Six hundred thousand women die each year in pregnancy and childbirth, and nearly all of these deaths occur in the developing world. The proportion of maternal deaths directly due to anaemia is 8% to 16%, and anaemia contributes significantly to maternal mortality from infection, haemorrhage, eclampsia, abortion and obstructed labour. Despite international efforts from governmental and nongovernmental agencies, the prevalence of anaemia in the developing world has not changed in the past decade, mainly due to difficulties with prophylactic therapy as regards distribution and compliance. It was this which prompted N. R. van den Broek and colleagues (pages 445–451) to conduct their observational study of the prevalence of anaemia in pregnancy in urban and rural populations in southern Malawi; a second purpose was to identify groups of women who were at especially high risk of anaemia and who could be targeted for prophylaxis. The prevalence of anaemia was 57% in the urban and 72% in the rural populations, and of severe anaemia 4% in both populations, frequencies which are typical in sub-Saharan Africa. In the developed world the prevalence of anaemia in pregnancy is less than 10%, and severe anaemia is practically unknown. The authors carried out a multiple regression analysis and found that primiparity and the wet season were independent risk factors for anaemia. The common factor is malaria which is more common in the wet season and to which primiparae are specially susceptible. However, by targeting primiparae only for prophylactic therapy about two-thirds of susceptible women would be missed, and so the authors advocate universal prophylactic therapy with iron, folic acid and the anti-malarial drugs.
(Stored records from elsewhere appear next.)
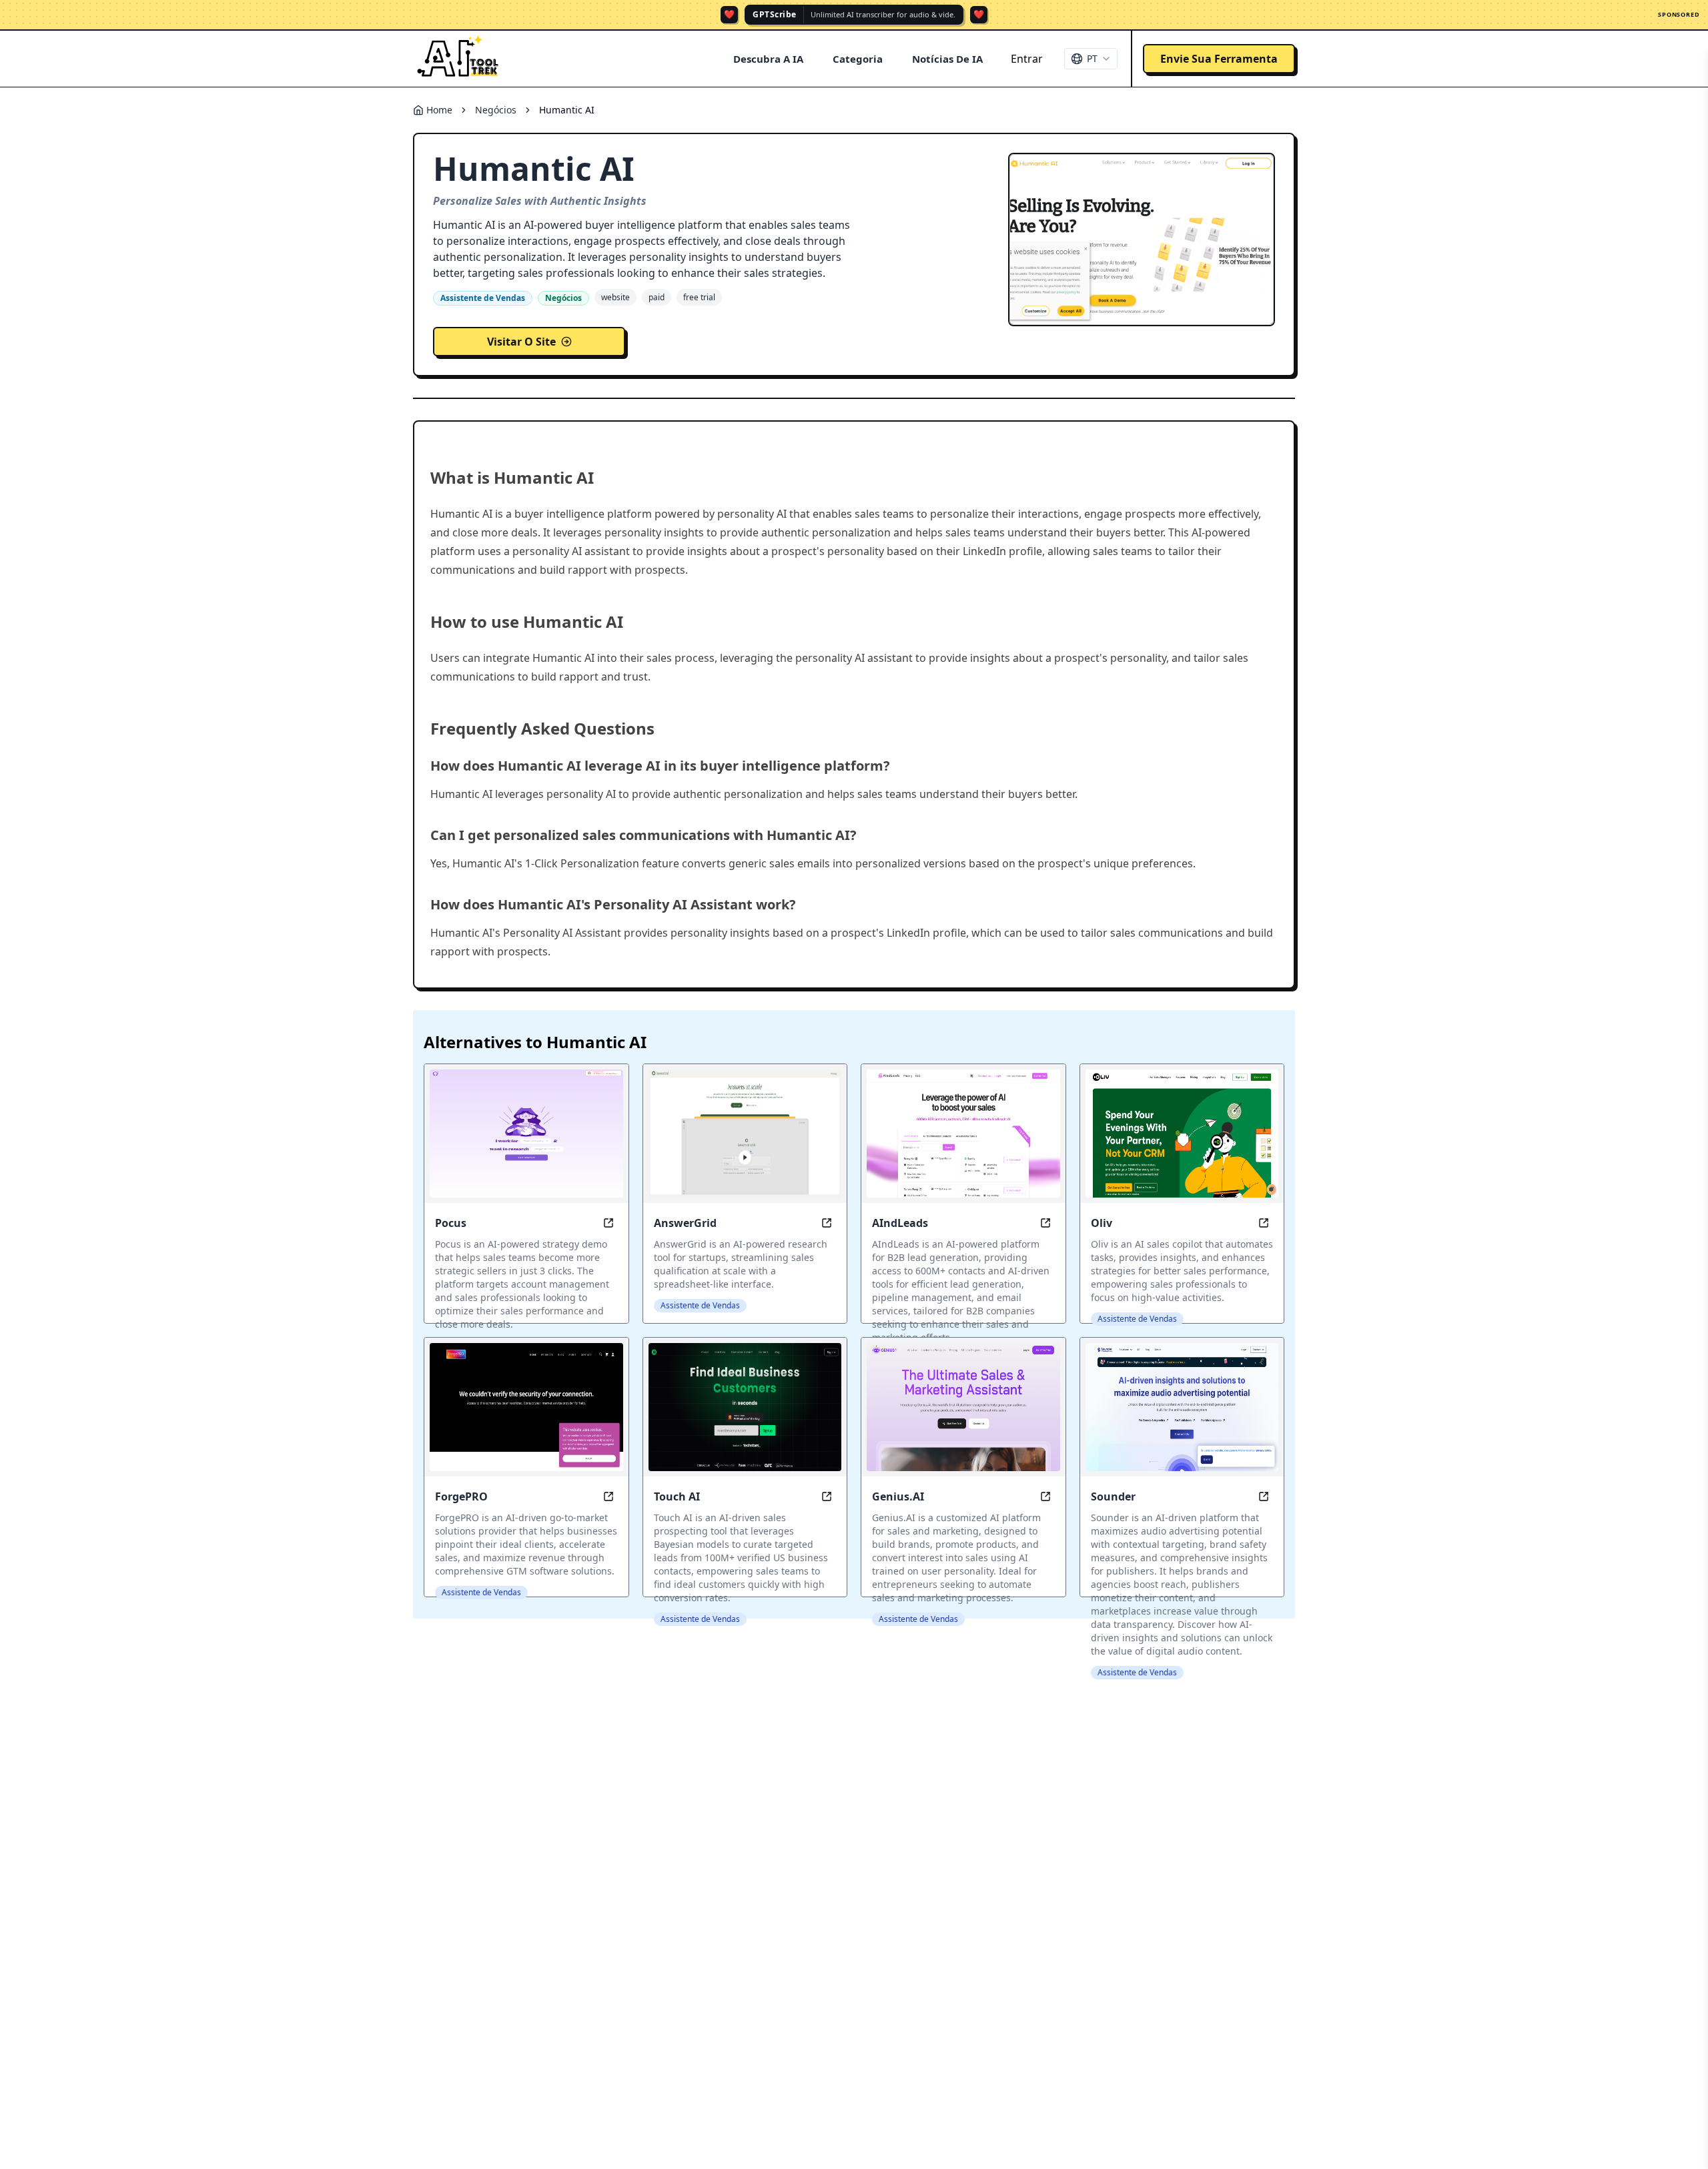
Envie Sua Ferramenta (1219, 58)
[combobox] (1091, 58)
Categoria (858, 58)
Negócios (495, 109)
In an accompanying commentary R. J. Guidotti (pages 437–438) continues this theme, and suggests that prophylaxis should be extended to antihelminthic therapy to eradicate hookworm infection which afflicts 44 million pregnant women each year. Prophylactic therapy should also include multivitamin tablets since pregnant women may have other nutritional deficiencies. However, problems of distribution and compliance remain, and successful prevention of nutritional anaemia in pregnancy may only come about with changes in growing food. A policy of fortification of food with iron and vitamins has been successful in South America and the Caribbean. Genetically modified foods may become very important in the prevention of anaemia, for it is possible to alter grain to reduce its content of phytate and increase its content of cysteine and so improve the absorption of iron from the intestine, and to modify rice to produce enough beta-carotene to supply all the vitamin A required in pregnancy.